The program g_amide is a post-processing tool for use with the GROMCAS (www.gromacs.org) molecular dynamics (MD) simulation package. The program allows the user to predict Amide I vibrational frequencies and coupling parameters for individual peptide amide groups as a function of time along an MD trajectory. In conjunction with the sister program g_spec (in preparation for release on github), the program allows the user to predict Amide I vibrational spectra for different protein structures, allowing the user to link MD simulation ensembles with experimental spectroscopic data.
g_amide uses a set of electrostatic- and dihedral-based maps for frequency and coupling constant calculations. For an overview of these methods see [Reppert and Tokmakoff, J Chem Phys. 142, 125104 (2015)]. In works that make use of the g_amide source code, we ask that you cite both the relevant spectroscopic map (see README.txt file in the maps subdirectory) and the following review article:
"Computational Amide I 2D IR Spectroscopy as a Probe of Protein Structure and Dynamics". Ann. Rev. Phys. Chem. Vol. 67 (2016), in press. DOI: 10.1146/annurev-physchem-040215-112055
The program calls GROMACS libraries for file parsing and so requires a local gromacs installation to be accessible (see www.gromacs.org). Compiling the code requires access to the gromacs home installation directory including the gromacs lib/ and include/gromacs directories. The lib/directory should contain a libgmx.so file which links to the installed gromacs libraries, while the include directory should contain a variety of *.h header files. In a default gromacs installation, the home directory is just /usr/local/gromacs and contains the lib/ and include/gromacs/ directories.
To install the program:
(0) Choose an installation directory.
This may be any directory where you have read/write permissions, but should be a permanent installation location (e.g. not your user download folder). For example, if your username is mike, you might wish to install the program in an "apps" directory such as /home/mike/apps/. Move the g_amide directory (where this README.txt file is located) into the chosen installation directory and at the command prompt cd to that location, e.g. in our example
(1) Prepare the Makefile.
Next, modify the Makefile provided in the src directory. E.g. to open the file using vi, type at the console
Modifications should be required for only the first four lines. Default settings are pasted below.

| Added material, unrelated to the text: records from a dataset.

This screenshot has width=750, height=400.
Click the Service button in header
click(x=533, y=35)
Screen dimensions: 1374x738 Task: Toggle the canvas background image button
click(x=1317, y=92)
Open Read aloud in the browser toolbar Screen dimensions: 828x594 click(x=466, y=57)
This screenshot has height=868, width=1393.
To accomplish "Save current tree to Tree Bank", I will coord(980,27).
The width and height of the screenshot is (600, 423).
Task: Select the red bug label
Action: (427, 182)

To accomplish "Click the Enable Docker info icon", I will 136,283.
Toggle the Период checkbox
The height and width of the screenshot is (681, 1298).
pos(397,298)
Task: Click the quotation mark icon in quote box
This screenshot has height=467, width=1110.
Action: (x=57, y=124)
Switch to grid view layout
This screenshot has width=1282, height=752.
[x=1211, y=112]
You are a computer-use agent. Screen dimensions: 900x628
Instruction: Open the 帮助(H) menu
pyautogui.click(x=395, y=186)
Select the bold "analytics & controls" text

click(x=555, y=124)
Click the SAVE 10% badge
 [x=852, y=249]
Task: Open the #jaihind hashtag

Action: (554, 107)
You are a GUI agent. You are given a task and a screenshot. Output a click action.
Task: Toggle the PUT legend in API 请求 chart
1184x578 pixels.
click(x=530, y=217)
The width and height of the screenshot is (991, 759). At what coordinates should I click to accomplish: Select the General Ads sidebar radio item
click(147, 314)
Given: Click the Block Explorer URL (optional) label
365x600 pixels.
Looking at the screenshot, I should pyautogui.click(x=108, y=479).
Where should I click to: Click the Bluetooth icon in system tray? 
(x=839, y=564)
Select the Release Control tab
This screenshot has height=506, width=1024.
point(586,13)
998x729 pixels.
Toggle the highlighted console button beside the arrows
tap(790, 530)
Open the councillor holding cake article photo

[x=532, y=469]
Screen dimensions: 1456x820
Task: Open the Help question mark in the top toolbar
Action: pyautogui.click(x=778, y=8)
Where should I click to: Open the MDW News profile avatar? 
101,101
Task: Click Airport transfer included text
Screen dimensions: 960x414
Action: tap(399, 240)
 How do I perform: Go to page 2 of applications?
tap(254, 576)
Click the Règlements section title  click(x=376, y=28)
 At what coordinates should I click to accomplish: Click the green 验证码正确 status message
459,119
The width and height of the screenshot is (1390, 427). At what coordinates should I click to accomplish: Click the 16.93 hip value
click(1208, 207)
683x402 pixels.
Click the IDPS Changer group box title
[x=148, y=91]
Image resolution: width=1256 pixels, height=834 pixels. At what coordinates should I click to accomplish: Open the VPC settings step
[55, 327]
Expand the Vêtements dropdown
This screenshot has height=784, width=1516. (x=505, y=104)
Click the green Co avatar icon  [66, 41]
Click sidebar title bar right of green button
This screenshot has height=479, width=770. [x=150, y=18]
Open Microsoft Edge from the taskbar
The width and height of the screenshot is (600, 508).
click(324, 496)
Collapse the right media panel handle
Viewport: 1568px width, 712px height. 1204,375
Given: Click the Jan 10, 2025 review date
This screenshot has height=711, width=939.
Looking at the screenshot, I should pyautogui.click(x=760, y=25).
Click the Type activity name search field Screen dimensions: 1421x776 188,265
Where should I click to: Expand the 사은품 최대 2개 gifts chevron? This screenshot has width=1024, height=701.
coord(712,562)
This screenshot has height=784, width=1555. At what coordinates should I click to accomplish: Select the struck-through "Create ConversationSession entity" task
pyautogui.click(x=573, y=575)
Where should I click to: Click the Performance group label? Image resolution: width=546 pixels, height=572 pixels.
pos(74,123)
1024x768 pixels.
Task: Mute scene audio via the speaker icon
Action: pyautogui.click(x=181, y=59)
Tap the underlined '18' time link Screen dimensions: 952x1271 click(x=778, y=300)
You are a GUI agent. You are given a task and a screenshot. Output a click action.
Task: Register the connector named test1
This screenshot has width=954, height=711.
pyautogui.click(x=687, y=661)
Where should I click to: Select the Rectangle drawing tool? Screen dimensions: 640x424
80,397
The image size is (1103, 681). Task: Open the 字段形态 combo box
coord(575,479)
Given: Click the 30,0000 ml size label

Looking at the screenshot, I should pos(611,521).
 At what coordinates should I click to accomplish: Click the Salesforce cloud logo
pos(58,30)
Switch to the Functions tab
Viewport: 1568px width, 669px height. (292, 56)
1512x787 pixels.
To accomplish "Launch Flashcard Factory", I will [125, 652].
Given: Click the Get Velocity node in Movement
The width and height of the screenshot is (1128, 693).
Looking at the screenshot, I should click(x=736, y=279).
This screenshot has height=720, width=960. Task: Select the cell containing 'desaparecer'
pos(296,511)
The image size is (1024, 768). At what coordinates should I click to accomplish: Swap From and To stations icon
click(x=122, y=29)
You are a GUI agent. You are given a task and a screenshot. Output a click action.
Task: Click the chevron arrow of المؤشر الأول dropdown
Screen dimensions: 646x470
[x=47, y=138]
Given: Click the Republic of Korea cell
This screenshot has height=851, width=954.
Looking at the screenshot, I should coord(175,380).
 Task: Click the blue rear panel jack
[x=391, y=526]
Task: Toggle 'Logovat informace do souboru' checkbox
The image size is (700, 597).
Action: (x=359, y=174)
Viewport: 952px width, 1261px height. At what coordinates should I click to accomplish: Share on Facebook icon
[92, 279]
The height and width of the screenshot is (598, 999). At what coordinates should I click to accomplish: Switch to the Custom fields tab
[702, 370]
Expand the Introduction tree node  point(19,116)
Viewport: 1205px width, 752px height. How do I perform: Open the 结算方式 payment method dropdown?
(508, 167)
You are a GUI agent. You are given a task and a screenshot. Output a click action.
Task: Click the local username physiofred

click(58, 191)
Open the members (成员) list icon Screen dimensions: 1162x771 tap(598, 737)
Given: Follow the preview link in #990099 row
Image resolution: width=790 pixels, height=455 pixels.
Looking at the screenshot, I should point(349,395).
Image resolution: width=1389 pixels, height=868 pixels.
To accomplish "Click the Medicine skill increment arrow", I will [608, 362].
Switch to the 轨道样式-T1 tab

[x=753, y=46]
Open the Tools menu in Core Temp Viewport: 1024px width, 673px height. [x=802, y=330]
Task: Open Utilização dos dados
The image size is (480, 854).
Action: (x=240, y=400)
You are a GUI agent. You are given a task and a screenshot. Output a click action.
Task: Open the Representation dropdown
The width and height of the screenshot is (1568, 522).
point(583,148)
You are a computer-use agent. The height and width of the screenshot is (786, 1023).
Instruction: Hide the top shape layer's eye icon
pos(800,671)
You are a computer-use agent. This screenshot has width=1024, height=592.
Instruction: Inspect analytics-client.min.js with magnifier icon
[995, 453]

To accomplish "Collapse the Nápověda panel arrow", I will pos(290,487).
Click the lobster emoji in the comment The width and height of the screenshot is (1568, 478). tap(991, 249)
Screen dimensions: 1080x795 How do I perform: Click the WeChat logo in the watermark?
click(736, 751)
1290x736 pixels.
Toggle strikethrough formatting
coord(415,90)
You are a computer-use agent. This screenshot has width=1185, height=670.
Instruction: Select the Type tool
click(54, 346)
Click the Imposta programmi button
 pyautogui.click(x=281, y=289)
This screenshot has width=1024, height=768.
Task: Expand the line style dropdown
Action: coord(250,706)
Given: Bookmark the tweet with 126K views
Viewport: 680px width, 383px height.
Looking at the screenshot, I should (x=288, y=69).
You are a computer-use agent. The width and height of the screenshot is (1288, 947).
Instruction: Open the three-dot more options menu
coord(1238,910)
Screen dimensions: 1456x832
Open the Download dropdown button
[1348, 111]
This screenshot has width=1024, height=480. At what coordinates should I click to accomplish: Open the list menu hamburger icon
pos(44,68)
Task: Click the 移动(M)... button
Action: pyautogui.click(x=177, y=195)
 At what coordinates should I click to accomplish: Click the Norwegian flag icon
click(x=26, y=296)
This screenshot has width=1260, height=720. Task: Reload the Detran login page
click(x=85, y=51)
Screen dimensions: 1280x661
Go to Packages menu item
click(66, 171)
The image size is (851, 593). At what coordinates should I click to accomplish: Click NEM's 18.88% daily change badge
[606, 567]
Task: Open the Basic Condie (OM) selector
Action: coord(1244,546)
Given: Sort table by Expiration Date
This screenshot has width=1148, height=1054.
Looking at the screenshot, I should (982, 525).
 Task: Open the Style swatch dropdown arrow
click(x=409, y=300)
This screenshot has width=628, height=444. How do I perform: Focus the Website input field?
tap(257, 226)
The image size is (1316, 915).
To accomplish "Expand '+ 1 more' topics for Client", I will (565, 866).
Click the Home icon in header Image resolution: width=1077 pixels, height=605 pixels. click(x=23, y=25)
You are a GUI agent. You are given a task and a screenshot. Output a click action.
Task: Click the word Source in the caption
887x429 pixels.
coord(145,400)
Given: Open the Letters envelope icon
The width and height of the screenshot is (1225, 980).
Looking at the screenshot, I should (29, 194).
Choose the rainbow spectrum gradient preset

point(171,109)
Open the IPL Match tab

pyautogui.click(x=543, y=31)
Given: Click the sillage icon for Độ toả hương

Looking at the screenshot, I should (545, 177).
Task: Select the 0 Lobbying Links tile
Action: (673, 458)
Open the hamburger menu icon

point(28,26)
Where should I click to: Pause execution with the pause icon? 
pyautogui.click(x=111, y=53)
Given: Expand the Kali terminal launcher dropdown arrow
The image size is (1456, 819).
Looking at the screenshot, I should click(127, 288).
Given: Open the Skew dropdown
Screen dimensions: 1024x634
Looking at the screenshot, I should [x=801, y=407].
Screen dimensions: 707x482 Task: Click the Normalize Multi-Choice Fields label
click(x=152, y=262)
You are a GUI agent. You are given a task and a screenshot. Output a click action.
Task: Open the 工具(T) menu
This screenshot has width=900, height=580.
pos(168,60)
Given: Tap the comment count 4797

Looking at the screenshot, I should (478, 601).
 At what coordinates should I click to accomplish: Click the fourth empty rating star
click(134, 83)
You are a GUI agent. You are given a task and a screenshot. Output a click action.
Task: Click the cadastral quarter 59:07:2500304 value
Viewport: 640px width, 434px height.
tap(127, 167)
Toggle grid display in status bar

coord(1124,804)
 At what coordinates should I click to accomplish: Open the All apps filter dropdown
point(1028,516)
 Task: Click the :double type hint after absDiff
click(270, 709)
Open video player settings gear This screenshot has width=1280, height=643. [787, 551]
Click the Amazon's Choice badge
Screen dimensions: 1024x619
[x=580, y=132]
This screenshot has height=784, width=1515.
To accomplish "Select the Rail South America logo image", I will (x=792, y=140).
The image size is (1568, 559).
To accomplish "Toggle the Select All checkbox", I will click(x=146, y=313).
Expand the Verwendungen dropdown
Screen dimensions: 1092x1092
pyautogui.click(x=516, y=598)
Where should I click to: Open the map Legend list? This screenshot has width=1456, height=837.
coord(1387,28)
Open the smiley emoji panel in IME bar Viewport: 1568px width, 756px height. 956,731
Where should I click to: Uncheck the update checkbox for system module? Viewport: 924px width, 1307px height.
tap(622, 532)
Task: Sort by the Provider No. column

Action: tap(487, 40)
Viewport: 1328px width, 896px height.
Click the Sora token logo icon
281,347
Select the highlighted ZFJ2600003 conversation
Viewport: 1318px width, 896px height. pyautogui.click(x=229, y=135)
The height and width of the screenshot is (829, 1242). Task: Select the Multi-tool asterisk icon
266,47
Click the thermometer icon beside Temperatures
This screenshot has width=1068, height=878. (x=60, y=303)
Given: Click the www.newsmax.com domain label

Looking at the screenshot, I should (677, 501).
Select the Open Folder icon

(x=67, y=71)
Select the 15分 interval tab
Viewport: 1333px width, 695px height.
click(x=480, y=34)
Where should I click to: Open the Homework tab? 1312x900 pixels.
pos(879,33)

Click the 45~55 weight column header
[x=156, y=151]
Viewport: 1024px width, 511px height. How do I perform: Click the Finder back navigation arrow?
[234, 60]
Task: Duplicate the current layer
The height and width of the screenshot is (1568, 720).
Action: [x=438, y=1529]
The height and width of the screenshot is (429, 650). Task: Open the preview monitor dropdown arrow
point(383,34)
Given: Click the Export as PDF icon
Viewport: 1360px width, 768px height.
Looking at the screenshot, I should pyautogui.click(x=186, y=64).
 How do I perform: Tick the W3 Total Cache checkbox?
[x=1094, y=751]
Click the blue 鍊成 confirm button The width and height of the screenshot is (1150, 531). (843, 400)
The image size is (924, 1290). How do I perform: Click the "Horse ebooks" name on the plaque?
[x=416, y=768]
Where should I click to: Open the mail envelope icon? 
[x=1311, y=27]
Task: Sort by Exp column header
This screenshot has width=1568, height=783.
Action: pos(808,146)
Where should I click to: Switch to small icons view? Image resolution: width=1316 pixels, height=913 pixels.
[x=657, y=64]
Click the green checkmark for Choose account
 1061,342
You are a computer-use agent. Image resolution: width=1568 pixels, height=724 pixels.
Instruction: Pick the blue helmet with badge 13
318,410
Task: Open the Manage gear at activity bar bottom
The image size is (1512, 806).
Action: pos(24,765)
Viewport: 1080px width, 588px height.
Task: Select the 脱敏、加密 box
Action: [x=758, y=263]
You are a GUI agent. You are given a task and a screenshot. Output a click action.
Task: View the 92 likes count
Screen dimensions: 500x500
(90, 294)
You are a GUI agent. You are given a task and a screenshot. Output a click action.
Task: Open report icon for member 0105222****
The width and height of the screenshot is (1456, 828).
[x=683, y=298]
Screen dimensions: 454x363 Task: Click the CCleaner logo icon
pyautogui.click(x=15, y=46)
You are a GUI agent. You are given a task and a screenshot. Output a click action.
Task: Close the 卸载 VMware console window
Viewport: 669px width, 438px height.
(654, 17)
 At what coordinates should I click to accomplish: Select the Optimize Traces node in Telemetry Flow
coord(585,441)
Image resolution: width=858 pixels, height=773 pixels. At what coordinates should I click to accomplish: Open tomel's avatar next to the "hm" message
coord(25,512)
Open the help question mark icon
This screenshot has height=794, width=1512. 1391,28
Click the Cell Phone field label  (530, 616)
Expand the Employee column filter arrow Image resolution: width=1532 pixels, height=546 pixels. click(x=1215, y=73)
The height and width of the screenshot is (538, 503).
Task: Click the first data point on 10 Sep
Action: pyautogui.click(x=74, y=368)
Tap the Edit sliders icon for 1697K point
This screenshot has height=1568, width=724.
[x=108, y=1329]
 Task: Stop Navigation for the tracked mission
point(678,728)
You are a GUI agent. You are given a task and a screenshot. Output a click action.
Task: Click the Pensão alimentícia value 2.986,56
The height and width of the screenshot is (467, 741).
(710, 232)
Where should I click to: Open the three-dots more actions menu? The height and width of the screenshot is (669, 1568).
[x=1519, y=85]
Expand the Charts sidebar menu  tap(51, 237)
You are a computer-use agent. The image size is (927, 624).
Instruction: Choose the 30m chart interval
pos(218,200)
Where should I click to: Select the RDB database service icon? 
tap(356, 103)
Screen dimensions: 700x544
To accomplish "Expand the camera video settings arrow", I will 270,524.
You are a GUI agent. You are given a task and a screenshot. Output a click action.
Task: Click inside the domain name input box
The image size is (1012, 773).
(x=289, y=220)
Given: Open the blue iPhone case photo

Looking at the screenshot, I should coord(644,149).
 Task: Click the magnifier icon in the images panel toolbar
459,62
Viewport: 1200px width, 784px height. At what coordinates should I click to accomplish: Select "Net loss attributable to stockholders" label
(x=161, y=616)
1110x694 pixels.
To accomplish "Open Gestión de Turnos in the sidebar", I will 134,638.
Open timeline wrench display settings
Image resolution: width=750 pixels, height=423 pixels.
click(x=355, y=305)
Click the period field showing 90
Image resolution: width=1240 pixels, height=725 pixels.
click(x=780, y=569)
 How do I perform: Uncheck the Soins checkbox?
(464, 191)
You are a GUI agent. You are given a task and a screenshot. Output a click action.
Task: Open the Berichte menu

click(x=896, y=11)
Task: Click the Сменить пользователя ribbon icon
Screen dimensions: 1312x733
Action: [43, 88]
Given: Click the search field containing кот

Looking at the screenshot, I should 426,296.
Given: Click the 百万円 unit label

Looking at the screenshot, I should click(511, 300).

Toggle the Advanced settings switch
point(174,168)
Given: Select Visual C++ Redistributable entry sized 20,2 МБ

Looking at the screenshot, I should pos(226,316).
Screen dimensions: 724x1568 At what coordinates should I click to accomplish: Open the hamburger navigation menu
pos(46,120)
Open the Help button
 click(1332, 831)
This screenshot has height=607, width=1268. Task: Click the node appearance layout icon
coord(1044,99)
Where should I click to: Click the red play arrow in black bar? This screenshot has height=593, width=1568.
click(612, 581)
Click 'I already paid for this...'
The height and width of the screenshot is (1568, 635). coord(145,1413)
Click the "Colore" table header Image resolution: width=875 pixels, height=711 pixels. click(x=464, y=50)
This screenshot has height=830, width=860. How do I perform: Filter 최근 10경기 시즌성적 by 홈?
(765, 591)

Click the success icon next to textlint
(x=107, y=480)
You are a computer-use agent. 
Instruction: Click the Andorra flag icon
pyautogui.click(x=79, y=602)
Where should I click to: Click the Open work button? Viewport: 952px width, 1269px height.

CC=gcc OMP_PARALLEL=FALSE LIB_DIR=/usr/local/gromacs/lib INC_DIRS=/usr/local/gromacs/include/gromacs/
The first line specifies a C compiler. The gcc compiler should be available on most linux systems; in this case no change is necessary.
The second line specifies whether or not parallelization should be enabled. g_amide has the ability to use OpenMP libraries to parallelize computation (i.e. parameters are calculated for multiple bonds simultaneously using multiple cores). To use this capability, a working installation of OpenMP must be available, and the flag OMP_PARALLEL must be set to TRUE. The default setting of FALSE does not require the presence of OpenMP libraries, but will not carry out calculations in parallel.
The final two lines specify the gromacs lib and include directories already discussed. In general, these lines should read
LIB_DIR=<gromacs home>/lib INC_DIRS=<gromacs home>/include/gromacs/
where specifies the home directory of your local gromacs installation.
(2) Compile the code.
Once the Makefile has been modified, type at the command line (still in the g_amide directory)
make -C src/
to compile the code located in the g_amide/src directory. This should produce a binary file called g_amide, which can be called from the command line.
(3) Add the binary file to the user path.
To make this program accessible outside the installation directory, it should be added to the user path. This can be achieved either by copying the file to a directory already in the path (e.g. /home//bin) or by adding the g_amide/src directory to the user path. If modifying the path, you may wish to do so in a startup file which is executed every time a user logs onto the system. For example, for the example above, one might append the line
to the file ~/.bashrc, so that the program src directory will be added to the path every time the user logs onto the system.
(4) Run a test calculation!
To run a test calculation, follow the instructions in TUTORIAL.txt in the g_amide/test directory.